● **WHAT TO PRODUCE**
Transcribe exactly the span of lines that begins the records and ends with the line holding "DOWIEDZ SIĘ WIĘCEJ (79, 866)", both boundary lines included.

● **SOURCE MATERIAL**
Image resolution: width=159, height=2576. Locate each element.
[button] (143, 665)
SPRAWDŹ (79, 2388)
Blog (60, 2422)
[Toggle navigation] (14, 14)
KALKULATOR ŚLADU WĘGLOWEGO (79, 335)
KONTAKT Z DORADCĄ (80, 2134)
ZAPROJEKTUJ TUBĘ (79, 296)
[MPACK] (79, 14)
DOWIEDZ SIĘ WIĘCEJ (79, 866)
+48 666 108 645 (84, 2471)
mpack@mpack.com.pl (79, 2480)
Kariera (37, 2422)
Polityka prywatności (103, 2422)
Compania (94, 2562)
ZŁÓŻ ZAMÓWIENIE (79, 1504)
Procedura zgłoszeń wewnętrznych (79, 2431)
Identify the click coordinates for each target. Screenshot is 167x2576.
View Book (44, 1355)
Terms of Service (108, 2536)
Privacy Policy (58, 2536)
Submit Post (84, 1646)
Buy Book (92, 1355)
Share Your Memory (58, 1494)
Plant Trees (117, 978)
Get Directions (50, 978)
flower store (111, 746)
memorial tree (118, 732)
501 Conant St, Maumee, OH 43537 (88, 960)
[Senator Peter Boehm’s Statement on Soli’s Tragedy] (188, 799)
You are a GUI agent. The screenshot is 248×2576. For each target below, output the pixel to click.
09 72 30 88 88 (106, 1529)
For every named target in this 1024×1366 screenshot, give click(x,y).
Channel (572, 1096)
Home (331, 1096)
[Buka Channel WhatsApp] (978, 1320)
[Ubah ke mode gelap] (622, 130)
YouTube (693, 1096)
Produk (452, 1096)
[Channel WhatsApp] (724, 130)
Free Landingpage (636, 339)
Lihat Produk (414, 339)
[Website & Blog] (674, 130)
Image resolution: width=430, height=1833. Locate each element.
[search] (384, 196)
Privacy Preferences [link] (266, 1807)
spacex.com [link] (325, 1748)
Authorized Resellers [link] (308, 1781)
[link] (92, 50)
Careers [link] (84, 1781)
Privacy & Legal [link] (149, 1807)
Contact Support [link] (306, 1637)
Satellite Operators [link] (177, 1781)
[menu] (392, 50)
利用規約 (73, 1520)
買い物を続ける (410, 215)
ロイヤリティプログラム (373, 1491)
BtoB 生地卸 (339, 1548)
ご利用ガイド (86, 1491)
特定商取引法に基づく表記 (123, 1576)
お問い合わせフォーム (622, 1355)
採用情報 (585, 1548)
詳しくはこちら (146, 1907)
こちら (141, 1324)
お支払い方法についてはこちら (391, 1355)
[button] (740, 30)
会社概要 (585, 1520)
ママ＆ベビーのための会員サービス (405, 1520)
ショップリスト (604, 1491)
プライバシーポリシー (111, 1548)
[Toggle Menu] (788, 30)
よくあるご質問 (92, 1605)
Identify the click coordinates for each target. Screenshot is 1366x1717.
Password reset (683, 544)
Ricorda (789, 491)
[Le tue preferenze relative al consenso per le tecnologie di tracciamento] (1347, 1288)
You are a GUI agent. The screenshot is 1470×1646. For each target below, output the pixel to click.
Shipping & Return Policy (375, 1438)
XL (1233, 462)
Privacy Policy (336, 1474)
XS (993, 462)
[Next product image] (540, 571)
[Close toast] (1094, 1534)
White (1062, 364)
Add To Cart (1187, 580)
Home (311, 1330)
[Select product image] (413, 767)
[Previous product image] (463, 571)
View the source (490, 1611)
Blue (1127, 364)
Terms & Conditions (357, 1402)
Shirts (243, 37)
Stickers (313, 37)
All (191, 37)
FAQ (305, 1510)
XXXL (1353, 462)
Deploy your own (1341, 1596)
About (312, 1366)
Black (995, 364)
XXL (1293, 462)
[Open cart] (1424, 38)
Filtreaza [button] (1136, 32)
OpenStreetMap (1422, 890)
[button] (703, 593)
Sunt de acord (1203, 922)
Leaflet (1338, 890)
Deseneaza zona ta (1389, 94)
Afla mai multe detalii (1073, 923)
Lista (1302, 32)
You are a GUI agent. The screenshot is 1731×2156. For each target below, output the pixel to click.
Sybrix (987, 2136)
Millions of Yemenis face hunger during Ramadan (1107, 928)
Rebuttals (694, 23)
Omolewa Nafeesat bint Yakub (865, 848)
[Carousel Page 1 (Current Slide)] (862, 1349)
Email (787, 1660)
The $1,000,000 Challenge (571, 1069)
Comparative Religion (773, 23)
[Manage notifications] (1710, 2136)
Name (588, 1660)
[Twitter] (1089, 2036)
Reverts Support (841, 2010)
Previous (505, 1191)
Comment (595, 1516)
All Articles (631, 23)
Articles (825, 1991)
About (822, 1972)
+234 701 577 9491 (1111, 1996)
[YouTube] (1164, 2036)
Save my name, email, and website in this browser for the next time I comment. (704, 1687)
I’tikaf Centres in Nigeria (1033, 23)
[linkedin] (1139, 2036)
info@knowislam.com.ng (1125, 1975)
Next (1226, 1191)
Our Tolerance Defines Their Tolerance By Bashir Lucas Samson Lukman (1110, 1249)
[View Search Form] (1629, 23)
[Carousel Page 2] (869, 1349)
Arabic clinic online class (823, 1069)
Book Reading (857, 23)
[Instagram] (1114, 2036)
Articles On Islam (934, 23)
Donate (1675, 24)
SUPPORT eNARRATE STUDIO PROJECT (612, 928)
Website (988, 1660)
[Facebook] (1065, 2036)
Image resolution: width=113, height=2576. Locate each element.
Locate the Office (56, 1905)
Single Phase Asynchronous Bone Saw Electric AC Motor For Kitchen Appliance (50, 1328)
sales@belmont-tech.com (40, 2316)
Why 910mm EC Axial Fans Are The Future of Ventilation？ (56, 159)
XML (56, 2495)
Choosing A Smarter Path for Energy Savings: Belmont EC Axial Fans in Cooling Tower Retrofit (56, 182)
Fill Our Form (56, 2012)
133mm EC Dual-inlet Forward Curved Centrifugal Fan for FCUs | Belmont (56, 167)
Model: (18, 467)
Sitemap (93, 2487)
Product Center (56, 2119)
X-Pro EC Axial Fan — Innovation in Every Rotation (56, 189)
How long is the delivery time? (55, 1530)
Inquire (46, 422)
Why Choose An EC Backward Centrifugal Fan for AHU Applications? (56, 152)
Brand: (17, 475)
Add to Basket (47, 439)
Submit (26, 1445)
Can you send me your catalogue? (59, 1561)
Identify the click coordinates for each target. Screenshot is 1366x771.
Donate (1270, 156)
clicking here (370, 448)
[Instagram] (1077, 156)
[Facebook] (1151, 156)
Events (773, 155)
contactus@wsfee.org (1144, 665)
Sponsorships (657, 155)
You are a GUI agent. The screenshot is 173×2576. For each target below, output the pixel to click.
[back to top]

● **ANSWER TO THE EXERCISE**
Image resolution: width=159, height=2576. Locate each element.
[button] (143, 665)
SPRAWDŹ (79, 2388)
Blog (60, 2422)
[Toggle navigation] (14, 14)
KALKULATOR ŚLADU WĘGLOWEGO (79, 335)
KONTAKT Z DORADCĄ (80, 2134)
ZAPROJEKTUJ TUBĘ (79, 296)
[MPACK] (79, 14)
DOWIEDZ SIĘ WIĘCEJ (79, 866)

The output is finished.